Police and prosecutors say it's tougher to investigate prescription drug crimes than those involving illegal substances like cocaine and heroin.
"It's not as black and white," said Sgt. Mike LaFauci of the State Police's drug diversion unit. "If you have crack cocaine in your pocket, you know it's illegal. If you have a Lortab in there, that's a gray area."
It is difficult for police to prove that a doctor is feeding someone's addiction, rather than treating real pain, LaFauci said.
"Pain management is subjective. All that doctors are really required to hear is, 'I have a pain,'" LaFauci said. "When you get into the standard of care, it's a tricky thing for us to prove."
Investigations take years, he said. Patient records are hard to obtain, and once they get them, medical experts must pore over the documents.
Many pill-mill doctors try to escape scrutiny by refusing to take insurance or Medicaid, said Steven Loew, assistant U.S. Attorney. Some require patients to bring X-rays or MRIs, thinking that will thwart prosecution.

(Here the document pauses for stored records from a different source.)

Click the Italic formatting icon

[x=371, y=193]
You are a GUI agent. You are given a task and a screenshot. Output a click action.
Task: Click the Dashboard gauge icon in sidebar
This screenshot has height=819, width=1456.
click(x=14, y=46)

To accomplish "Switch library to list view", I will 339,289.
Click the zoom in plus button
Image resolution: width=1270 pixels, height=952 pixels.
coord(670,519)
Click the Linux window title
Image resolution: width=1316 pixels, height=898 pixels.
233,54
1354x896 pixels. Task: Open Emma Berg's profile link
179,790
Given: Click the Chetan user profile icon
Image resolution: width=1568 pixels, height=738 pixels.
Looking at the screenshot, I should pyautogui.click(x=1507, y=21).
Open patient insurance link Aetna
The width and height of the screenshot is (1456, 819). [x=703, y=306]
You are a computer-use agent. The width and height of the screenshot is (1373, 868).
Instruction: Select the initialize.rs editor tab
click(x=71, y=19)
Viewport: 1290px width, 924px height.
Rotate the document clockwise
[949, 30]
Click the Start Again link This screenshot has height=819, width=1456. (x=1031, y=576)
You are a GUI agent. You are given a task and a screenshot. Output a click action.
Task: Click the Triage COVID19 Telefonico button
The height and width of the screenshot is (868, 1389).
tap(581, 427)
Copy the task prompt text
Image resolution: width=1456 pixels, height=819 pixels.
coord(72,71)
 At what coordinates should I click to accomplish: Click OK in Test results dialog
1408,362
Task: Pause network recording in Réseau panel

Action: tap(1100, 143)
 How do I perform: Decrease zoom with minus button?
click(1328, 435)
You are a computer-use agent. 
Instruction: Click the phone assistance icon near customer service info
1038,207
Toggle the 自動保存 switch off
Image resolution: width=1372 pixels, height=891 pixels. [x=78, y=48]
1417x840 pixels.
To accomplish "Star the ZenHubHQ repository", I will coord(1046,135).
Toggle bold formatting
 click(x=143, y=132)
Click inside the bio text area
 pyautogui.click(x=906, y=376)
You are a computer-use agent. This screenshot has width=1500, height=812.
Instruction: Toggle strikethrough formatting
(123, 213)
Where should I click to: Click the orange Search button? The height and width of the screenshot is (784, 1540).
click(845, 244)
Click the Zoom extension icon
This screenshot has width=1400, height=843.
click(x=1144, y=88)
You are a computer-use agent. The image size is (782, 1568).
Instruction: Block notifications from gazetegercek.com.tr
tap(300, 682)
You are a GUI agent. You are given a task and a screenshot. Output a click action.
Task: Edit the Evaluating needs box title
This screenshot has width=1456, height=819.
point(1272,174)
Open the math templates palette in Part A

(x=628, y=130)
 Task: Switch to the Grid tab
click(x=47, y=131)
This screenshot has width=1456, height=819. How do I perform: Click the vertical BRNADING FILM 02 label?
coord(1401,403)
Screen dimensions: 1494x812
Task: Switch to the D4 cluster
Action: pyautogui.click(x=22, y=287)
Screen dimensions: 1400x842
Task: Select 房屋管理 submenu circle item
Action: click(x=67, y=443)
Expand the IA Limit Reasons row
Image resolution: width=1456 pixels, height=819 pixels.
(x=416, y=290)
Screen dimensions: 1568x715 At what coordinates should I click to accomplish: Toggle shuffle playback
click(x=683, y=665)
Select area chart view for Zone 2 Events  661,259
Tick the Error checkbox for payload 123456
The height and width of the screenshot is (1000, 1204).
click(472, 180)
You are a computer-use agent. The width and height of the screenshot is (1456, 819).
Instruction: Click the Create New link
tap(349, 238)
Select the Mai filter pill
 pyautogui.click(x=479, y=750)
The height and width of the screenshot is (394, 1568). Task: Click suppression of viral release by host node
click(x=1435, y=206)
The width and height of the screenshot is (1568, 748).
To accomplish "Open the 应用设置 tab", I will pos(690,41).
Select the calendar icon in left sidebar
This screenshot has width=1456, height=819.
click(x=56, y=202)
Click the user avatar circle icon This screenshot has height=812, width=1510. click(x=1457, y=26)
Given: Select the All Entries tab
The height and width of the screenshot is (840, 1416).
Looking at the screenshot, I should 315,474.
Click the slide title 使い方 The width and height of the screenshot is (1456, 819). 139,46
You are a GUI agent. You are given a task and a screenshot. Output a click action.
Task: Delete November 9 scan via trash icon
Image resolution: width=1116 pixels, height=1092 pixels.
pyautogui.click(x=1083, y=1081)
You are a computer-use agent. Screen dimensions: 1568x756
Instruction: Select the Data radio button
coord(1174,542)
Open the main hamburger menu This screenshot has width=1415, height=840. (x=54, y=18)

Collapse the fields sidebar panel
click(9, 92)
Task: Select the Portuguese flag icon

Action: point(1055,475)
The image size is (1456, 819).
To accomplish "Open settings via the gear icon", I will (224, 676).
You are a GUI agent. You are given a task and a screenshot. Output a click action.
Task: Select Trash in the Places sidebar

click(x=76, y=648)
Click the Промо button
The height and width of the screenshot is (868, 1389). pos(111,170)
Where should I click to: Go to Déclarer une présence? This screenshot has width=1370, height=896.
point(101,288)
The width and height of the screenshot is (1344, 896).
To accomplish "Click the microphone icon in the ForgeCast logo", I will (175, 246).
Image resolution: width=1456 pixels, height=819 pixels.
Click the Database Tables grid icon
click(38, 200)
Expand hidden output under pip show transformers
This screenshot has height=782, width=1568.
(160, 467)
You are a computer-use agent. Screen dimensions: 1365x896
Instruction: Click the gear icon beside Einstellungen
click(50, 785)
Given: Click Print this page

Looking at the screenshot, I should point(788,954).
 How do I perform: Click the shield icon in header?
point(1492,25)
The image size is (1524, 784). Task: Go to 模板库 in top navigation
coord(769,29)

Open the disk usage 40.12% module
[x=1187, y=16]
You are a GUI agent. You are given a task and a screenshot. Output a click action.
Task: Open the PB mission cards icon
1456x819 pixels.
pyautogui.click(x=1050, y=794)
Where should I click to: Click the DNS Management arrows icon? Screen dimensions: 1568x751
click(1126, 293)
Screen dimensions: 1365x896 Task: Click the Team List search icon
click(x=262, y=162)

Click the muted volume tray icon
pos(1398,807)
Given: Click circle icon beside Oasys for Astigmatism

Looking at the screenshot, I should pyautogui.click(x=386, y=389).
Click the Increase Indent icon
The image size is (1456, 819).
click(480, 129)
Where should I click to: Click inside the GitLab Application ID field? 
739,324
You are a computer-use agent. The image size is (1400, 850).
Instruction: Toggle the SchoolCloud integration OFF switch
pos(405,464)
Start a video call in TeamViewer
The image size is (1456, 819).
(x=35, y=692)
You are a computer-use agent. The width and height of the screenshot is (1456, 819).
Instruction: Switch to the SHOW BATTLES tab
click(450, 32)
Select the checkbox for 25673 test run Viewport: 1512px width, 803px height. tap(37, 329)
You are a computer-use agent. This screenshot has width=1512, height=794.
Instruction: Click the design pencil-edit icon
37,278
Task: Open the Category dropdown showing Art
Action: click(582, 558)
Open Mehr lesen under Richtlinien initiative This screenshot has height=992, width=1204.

"They increase the amount of records that they keep," he said. "They will adapt with their tools, and do everything that they can to fly under the radar screen."
U.S. Attorney Booth Goodwin says prescription drug abuse is one of his office's top concerns. He is focusing on "getting the money" -- seizing assets netted from illegal activity.
"Sometimes, people are willing to do the jail time just as long as you don't take the money," he said.
In Williamson, federal prosecutors have seized assets from Shafer, and from Mountain Medical Care Center's Dr. Katherine Hoover, as well as the clinic's office manager.
Between 2002 and 2010, Hoover was the state's No. 1 prescriber of controlled substances.
None of the doctors who worked at the clinics has been charged with any crime.
Hoover now lives in Nassau, the capital of the Bahamas. She says she went there last year because of health problems and because she feared for her safety.